Write all of the entries again. Keep them exactly as they are.
+++ EXERCISE DATA +++
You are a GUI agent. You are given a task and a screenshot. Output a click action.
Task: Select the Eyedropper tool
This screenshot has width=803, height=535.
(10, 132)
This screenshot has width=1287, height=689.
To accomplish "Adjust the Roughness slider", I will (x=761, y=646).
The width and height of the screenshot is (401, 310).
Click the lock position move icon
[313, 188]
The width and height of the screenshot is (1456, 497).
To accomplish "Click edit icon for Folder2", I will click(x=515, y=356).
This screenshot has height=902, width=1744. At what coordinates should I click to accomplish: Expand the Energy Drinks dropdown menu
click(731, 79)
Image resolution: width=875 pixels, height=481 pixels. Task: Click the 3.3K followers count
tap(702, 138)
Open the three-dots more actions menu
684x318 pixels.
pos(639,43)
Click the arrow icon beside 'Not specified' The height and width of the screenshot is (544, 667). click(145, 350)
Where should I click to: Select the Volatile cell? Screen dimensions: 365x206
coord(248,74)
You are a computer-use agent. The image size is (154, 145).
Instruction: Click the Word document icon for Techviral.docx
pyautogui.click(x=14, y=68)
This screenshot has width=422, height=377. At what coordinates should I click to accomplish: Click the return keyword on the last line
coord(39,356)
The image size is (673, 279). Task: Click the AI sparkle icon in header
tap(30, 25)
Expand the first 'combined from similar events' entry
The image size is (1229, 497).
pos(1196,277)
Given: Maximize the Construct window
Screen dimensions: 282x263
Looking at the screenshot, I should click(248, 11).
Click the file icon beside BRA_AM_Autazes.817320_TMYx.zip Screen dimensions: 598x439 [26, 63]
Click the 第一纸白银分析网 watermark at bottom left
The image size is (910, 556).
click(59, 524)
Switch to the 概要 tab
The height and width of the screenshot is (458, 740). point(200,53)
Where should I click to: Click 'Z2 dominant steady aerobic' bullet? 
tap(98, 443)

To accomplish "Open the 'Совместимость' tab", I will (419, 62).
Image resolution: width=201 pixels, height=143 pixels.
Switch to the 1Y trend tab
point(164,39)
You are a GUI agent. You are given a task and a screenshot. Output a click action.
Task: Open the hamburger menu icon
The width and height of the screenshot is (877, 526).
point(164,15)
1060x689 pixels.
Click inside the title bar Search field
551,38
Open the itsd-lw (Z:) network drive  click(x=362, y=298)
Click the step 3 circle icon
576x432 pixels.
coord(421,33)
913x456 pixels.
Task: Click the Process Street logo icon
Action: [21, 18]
+++
EXPECTED OUTPUT.
You are a GUI agent. You are given a task and a screenshot. Output a click action.
Task: Select the Eyedropper tool
This screenshot has width=803, height=535.
(10, 132)
This screenshot has width=1287, height=689.
To accomplish "Adjust the Roughness slider", I will (x=761, y=646).
The width and height of the screenshot is (401, 310).
Click the lock position move icon
[313, 188]
The width and height of the screenshot is (1456, 497).
To accomplish "Click edit icon for Folder2", I will click(x=515, y=356).
This screenshot has height=902, width=1744. At what coordinates should I click to accomplish: Expand the Energy Drinks dropdown menu
click(731, 79)
Image resolution: width=875 pixels, height=481 pixels. Task: Click the 3.3K followers count
tap(702, 138)
Open the three-dots more actions menu
684x318 pixels.
pos(639,43)
Click the arrow icon beside 'Not specified' The height and width of the screenshot is (544, 667). click(145, 350)
Where should I click to: Select the Volatile cell? Screen dimensions: 365x206
coord(248,74)
You are a computer-use agent. The image size is (154, 145).
Instruction: Click the Word document icon for Techviral.docx
pyautogui.click(x=14, y=68)
This screenshot has width=422, height=377. At what coordinates should I click to accomplish: Click the return keyword on the last line
coord(39,356)
The image size is (673, 279). Task: Click the AI sparkle icon in header
tap(30, 25)
Expand the first 'combined from similar events' entry
The image size is (1229, 497).
pos(1196,277)
Given: Maximize the Construct window
Screen dimensions: 282x263
Looking at the screenshot, I should click(248, 11).
Click the file icon beside BRA_AM_Autazes.817320_TMYx.zip Screen dimensions: 598x439 [26, 63]
Click the 第一纸白银分析网 watermark at bottom left
The image size is (910, 556).
click(59, 524)
Switch to the 概要 tab
The height and width of the screenshot is (458, 740). point(200,53)
Where should I click to: Click 'Z2 dominant steady aerobic' bullet? 
tap(98, 443)

To accomplish "Open the 'Совместимость' tab", I will (419, 62).
Image resolution: width=201 pixels, height=143 pixels.
Switch to the 1Y trend tab
point(164,39)
You are a GUI agent. You are given a task and a screenshot. Output a click action.
Task: Open the hamburger menu icon
The width and height of the screenshot is (877, 526).
point(164,15)
1060x689 pixels.
Click inside the title bar Search field
551,38
Open the itsd-lw (Z:) network drive  click(x=362, y=298)
Click the step 3 circle icon
576x432 pixels.
coord(421,33)
913x456 pixels.
Task: Click the Process Street logo icon
Action: [21, 18]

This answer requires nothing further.